El artículo reflexiona sobre cómo cierta música popular actual, especialmente la que domina audiencias amplias, puede estar ejerciendo una influencia emocional y cultural cuestionable en la sociedad.
🧠 Punto de partida
Acevedo alude a un texto del psicólogo Andrés Paz sobre la muerte del artista Yeison Jiménez y aprovecha para analizar el contenido y el impacto de las letras de la música popular.
📉 Crítica al contenido de las letras
El texto plantea que muchas canciones populares actuales:
- Promueven conductas de fiesta, alcohol y noche como ejes emocionales importantes de la vida.
- Cosifican a la mujer y celebran gratificación personal sin profundidad.

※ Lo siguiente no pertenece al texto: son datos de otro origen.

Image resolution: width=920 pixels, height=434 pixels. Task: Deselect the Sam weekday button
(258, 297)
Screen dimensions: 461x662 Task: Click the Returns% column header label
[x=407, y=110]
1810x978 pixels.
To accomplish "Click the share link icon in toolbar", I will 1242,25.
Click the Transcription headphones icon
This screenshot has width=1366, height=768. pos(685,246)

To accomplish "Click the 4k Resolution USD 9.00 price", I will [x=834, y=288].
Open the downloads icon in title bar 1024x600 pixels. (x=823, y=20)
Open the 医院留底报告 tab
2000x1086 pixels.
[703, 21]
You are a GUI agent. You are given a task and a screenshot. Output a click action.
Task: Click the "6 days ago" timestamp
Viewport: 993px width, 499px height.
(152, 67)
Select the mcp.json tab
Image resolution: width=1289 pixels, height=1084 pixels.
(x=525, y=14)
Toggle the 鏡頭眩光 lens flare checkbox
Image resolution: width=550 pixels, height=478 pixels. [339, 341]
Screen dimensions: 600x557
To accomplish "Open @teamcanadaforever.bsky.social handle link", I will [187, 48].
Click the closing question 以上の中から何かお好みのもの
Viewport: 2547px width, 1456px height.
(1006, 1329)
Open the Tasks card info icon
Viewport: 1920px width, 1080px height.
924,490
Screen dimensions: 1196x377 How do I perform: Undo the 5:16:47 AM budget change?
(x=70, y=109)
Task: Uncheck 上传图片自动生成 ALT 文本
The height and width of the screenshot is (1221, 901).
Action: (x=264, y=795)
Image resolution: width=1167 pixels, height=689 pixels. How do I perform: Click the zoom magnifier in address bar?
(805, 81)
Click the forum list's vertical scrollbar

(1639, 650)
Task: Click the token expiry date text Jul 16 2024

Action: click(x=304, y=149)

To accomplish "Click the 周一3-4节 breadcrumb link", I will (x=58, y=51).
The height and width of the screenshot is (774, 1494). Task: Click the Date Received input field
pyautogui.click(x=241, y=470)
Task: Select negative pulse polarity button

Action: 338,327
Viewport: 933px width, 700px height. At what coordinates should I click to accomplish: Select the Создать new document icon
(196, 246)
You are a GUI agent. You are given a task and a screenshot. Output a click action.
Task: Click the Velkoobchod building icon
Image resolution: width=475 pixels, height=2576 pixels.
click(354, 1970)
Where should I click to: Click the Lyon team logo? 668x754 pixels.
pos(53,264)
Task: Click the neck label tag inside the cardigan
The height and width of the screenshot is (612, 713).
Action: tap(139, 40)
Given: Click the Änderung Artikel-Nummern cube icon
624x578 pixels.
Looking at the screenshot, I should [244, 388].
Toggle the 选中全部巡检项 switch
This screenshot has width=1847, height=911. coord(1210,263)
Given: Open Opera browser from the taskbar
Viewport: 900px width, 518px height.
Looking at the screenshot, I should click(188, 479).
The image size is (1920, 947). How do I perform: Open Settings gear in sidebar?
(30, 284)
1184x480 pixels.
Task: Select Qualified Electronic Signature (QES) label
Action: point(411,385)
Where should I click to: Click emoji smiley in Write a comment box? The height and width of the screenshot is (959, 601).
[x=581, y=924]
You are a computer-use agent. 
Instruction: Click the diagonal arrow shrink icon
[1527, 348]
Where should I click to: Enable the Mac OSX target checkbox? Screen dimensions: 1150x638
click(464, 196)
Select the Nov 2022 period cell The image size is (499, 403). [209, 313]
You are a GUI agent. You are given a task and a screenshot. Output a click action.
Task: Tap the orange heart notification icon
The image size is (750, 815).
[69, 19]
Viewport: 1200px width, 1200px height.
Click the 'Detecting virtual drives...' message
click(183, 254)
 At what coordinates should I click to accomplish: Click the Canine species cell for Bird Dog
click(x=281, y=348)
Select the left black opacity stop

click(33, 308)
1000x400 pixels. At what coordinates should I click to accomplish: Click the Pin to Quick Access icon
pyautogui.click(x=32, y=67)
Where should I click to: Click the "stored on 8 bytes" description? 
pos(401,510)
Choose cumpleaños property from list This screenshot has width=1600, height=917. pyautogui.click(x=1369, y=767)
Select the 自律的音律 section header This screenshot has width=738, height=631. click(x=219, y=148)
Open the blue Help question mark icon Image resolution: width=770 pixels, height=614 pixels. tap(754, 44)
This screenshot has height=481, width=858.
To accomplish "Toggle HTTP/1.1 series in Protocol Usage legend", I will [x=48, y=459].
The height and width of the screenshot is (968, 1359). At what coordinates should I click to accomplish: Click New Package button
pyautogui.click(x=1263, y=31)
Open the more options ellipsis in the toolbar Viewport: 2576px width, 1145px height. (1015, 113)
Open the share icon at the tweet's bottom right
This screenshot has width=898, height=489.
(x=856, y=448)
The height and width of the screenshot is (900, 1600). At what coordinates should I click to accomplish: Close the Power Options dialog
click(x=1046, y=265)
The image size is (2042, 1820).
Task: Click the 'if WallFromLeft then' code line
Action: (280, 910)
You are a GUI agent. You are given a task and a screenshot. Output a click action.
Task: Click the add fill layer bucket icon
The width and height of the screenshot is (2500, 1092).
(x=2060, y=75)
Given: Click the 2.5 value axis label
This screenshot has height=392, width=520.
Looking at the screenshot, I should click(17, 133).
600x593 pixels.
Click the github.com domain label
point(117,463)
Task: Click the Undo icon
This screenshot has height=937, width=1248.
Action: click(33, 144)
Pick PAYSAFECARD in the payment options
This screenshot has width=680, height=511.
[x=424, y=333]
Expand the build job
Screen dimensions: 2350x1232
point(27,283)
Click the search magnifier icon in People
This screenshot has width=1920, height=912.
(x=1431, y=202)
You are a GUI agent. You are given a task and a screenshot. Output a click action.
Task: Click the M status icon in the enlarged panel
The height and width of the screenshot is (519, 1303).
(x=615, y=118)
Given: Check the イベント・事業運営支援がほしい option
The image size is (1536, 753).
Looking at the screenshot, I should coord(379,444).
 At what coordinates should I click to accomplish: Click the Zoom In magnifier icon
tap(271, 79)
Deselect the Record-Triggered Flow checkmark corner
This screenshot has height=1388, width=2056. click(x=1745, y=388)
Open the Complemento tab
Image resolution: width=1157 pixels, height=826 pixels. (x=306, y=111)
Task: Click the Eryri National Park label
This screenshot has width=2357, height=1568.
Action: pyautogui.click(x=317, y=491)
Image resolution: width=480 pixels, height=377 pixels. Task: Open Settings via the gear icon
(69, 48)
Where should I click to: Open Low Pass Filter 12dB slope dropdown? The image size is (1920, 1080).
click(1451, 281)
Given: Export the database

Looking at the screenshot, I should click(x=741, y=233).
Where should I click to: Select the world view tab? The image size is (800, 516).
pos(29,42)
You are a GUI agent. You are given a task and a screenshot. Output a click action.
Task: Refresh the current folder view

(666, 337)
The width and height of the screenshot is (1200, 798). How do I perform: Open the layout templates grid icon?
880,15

- Esto las convierte en una especie de “escuela emocional” para sectores de la sociedad que las consumen desde niños.
📺 Medios y celebridad
Los medios de comunicación y plataformas de difusión no suelen analizar críticamente estas tendencias, sino que celebran la popularidad de canciones con letras explícitas porque eso atrae audiencia.
📌 Reflexión de Paz (citada en la columna)
Según el psicólogo citado:
La música popular dominante transmite una pedagogía emocional basada en intensidad extrema, lo que puede influir en cómo las personas viven y entienden sus relaciones.
🎯 Conclusión: no se trata de censura
No se propone censurar la música, sino que es urgente introducir una educación emocional que permita escuchar estos contenidos con conciencia crítica. Esa tarea, dice Acevedo citando a Paz, corresponde tanto a:
- Docentes y familias
- Instituciones educativas
- Medios de comunicación
🧩 En resumen
La columna no rechaza la música popular per se, sino que cuestiona el contenido emocional y conceptual de muchas canciones contemporáneas, especialmente por el impacto que pueden tener en la formación afectiva de niños y jóvenes al ser consumidas de manera masiva sin reflexión crítica.